On Monday, I was certain I would be preaching on the
parable of the Dishonest Steward or Manager, as it is often known. Truth be told, I was relieved a bit to see it
for this week’s readings. I had just
finished detailed preparation for it for the Tuesday night Bible Study, so I
was ready! That I am warning and
lamenting, of course, let’s you know I think God had other plans.
Monday
night, I was coming out of the shower at the Y after my fide. For those of you who are ladies and do not understand
male locker room etiquette, we men do not speak much to each other in the
locker room. We go about our business,
avoiding eye contact and speech at nearly all costs. And under no circumstances do we do anything that
might cause another guy to lose control of his towel and end up, ahem,
exposed. LOL You ladies are laughing at us, but ask the
guys next to you if I am exaggerating in the slightest.
So, Monday
night, I come out of the shower after my lift and ride and a man with a son
asks if we know each other. He felt like
he had seen me before. Get your minds
out of the gutter. I swear. Y’all are as bad as the other guys in the
locker room. Everybody panics because he
is talking to me. They were probably all
terrified I’d risk shaking his hand and losing control of my towel. I get it.
So, a back and forth conversation happens that makes everyone else
present uncomfortable.
Eventually,
we figure out that Tina and I have helped him at our food pantry. Better still, he tells me how much people at
his son’s school appreciate us going there.

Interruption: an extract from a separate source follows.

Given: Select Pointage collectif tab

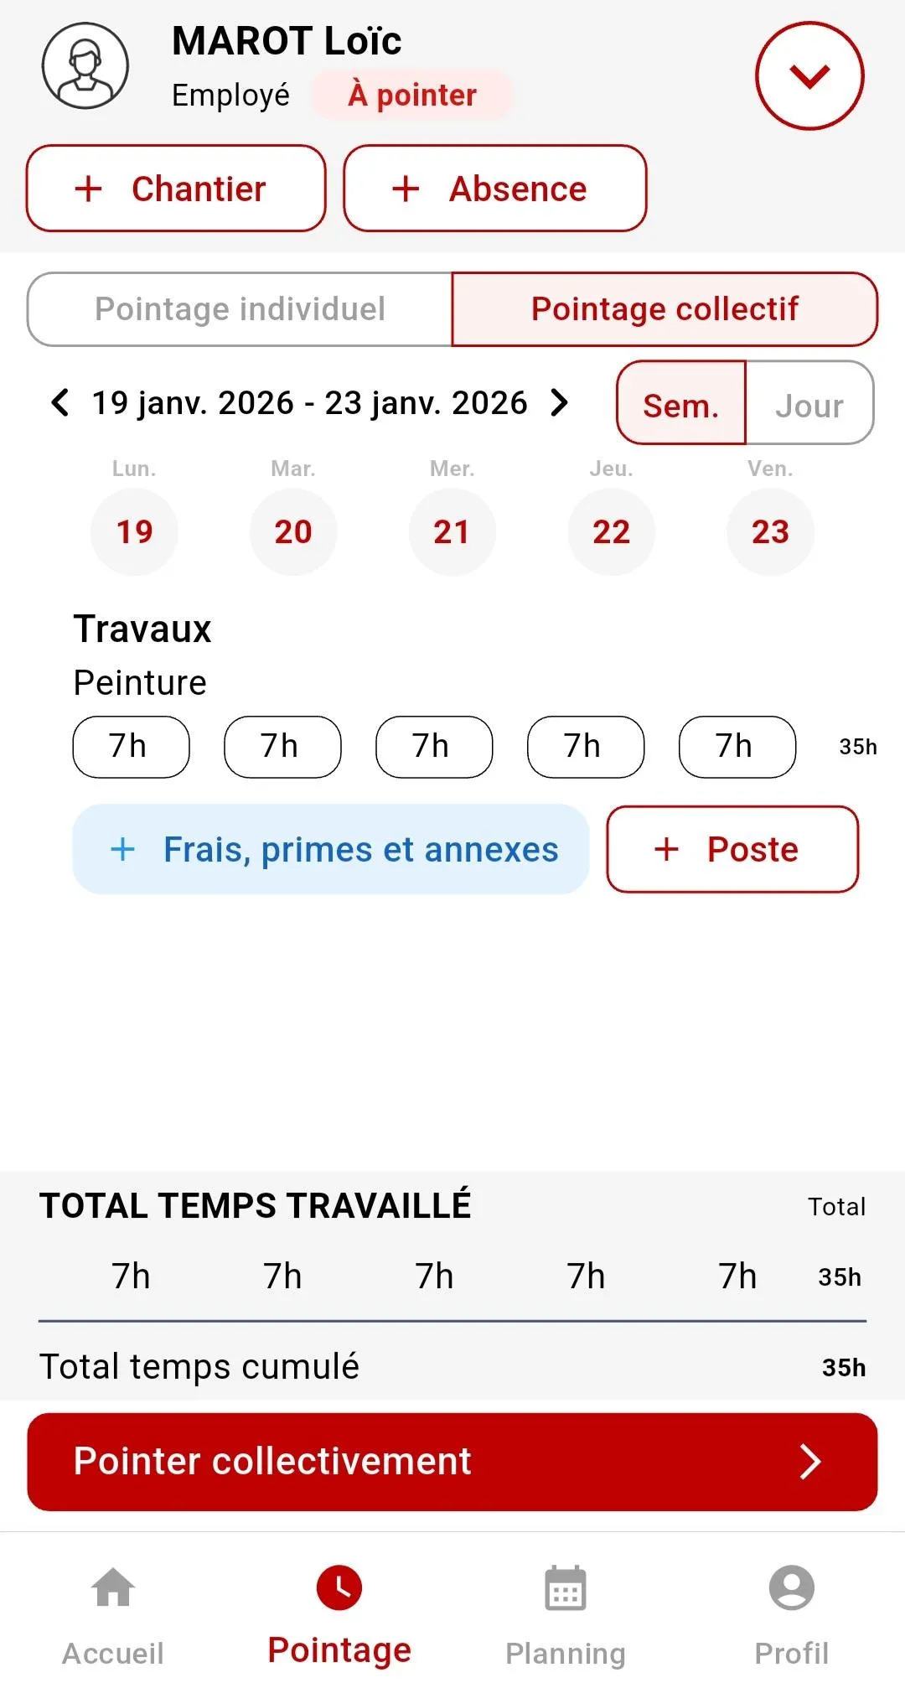Looking at the screenshot, I should click(665, 308).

Imagine my surprise because it was not Croft or Norman Binkley. Hilary and Nancy and others have added yet another
school on some weekends. He did, of
course, grab my hand and shake it forcefully and for a bit. In truth, I was worried he was going to shake
my towel out of my other hand. But I
kept control and my dignity and made no one even more uncomfortable, given the
circumstances.
Eventually,
after all the thank you’s and stories about those whom we served and his own
family, he left to get his son ready for bed and school the next morning. After a few moments of blessed silence, a
brave soul ventured a question. He’d
noticed how appreciative the gentleman was.
A couple guys piled on and joked that deaf people could have heard his
thankfulness. The first guy asked me to
repeat my church and the ministry and had a few probing questions. Then he commented that it was a shame. English was not the thankful guy’s first
language. So my first engager thought it
was a shame that foreigners could not support themselves. He opined that they should wait until they
can to try and immigrate or, alternatively, live within their means. That got a lot of assent from what was,
perhaps surprisingly to y’all sitting here, a limited, but ethnically diverse
group of men. It was a group of diverse
men, just to remind y’all, who had decided to risk their man cards and talk
with a priest and each other in a lock room about a subject with which they had
no experience and, for those who claimed to be Christian, a woeful lack of
discipleship.
Good, y’all
have known me for five years and understand how that conversation went.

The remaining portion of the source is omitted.